Key Questions
- What is a care and support plan?
- When does it happen?
- Why is it important?
- Who is involved?
- How is it put into practice?
What is a care and support plan?
Care and support planning is the process that takes place with an adult, their carers, social workers and other professionals involved. It results in a care and support plan being produced which says how the person’s needs will be met in ways that work best for them, as an individual and if they are part of a family.
There are lots of ways their needs can be met, depending on them and their particular circumstances and wishes. For instance, they might be best met in a care home or in their own home with home care services, or other types of home support such as equipment and adaptations. Care and support is often not provided directly by the council, it maybe by a local community group or going to a day centre for example.
When does it happen?
After an assessment of the person’s needs is carried out by social care staff, a care and support plan must be provided if their needs meet conditions (as set out in the Care Act) to receive care and support from the council. This is known as eligibility.
Why is it important?
Each person’s needs are unique to them and how people would like their needs to be met will depend on their particular circumstances, values, wishes, beliefs and their goals in life.
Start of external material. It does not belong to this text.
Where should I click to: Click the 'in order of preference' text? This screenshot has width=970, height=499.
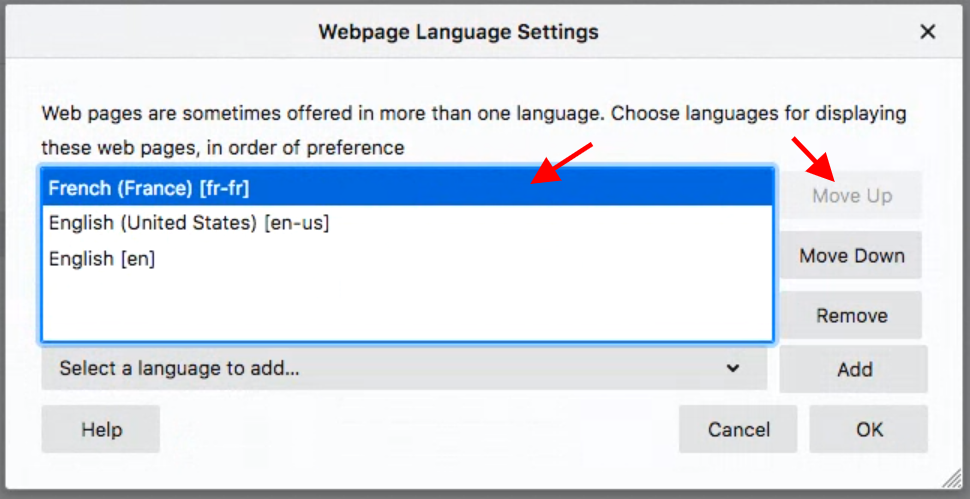[x=309, y=148]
‘Meeting someone’s needs’ is more than just arranging services. The process of care and support planning makes sure everyone involved can contribute and can agree how the person’s needs identified in the assessment will be best met.
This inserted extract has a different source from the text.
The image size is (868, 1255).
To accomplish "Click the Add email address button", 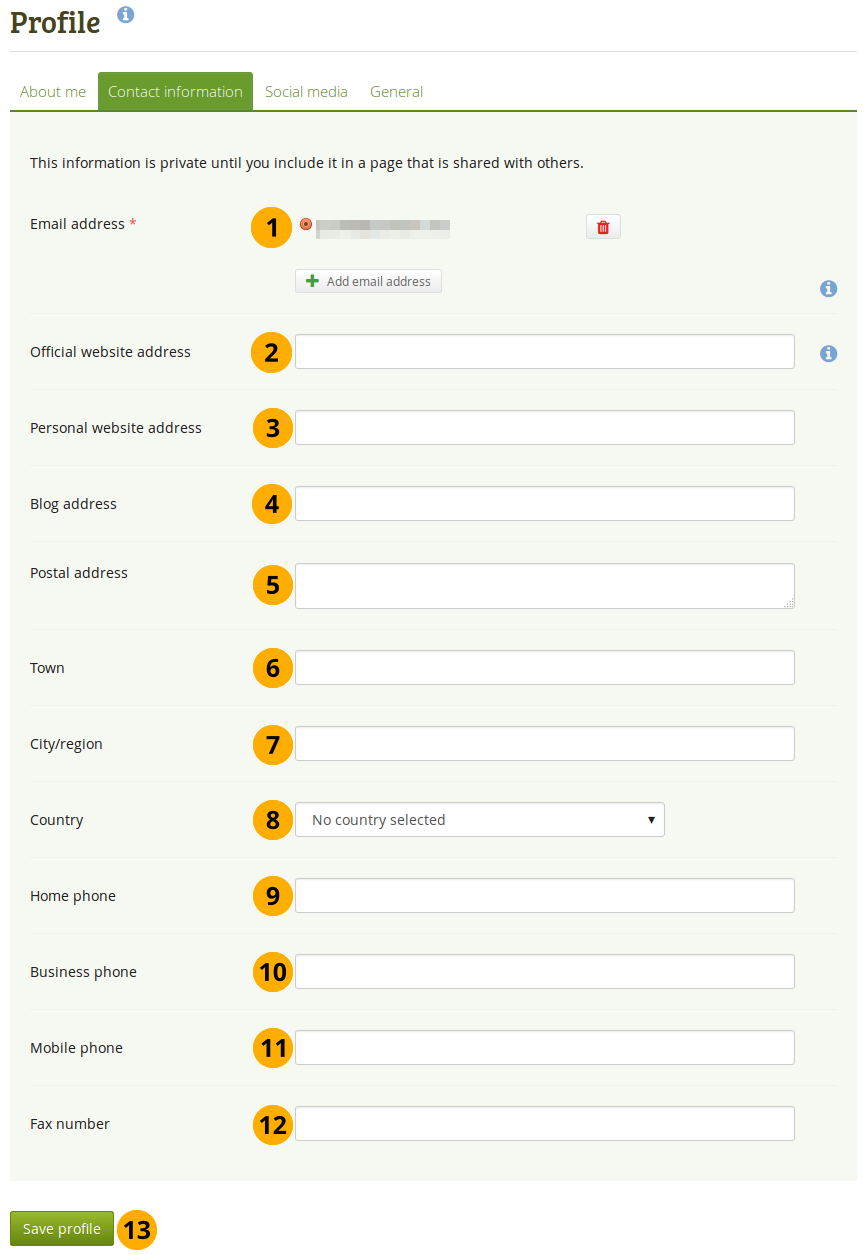I will click(368, 281).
Care and support planning must also identify any areas of risk or if the person is experiencing abuse or neglect. If the risk of abuse or neglect is identified, a safeguarding enquiry should be carried out. Any actions put in place to safeguard the person and to minimise risk should be included in the care and support plan.
Who is involved?
The person should be at the centre of the plan – known as person centred care – and must be able to participate as much as they can, and want to, in developing it. They must be given all support they need in order to do that, using speech and language therapists or other specialists such as interpreters for example.
It should also include the person’s carers, independent advocates, friends, staff from other agencies or community groups and any other person the person would like to be involved in the process.
For people who have a lot of difficulty in taking part in care and support planning and have no friends or relatives to help them, an independent advocate must be involved.
The Mental Capacity Act says that staff must think that people have the capacity to make decisions for themselves, unless this is shown to be otherwise. So every person has the right to make their own decisions in the care and support planning process. The principles of the Mental Capacity Act should be followed for people who do not have mental capacity.
Some people will need a little help to be involved, others will need much more. Social workers or other relevant professionals should first have a discussion with the person to know what is important to them and what support they feel they need to be involved.
How is it put into practice?
It is important that enough time is taken to make sure the plan is right to meet the person’s identified needs and is agreed by them, their carers and advocates.
The plan must be person centred, so it is important that people are given every opportunity to take part in planning it. This means the council involves them in regular planning meetings. These may be face to face, on the telephone or by video.
The care and support plan should also record which needs are being met by their carer.
When developing the plan, there are some things which must always be included. These are:
- the person’s needs that were identified in the assessment;
- whether those needs are eligible for council support;
- what needs the council is going to meet, and how it will do that;
- the outcomes that the person wants to achieve, their wishes and preferences;
- the outcomes the carer wants to achieve, their wishes about providing care alongside their work, education and recreation and where support could be useful to them;
- if the person’s needs change, the plan should show how this will be responded to; and
- plans should include dealing with any sudden change or an emergency, such as a carer becoming ill.
The role of social care staff is to produce the plan and sign it off with those involved, making sure that it meets the person’s needs and minimises any risk to them.
When developing it, the council must inform the person which, if any, of their needs may be met by a direct payment.
Sometimes it can be difficult to reach a plan that is agreed with the person. If so, the council should give the reasons for this and the steps which will be taken to ensure their safety and wellbeing.
If this does not settle the disagreement and the council feels that it has done everything it can to address the situation, it should suggest the person makes a complaint, using the council’s complaints procedure which will hopefully resolve it.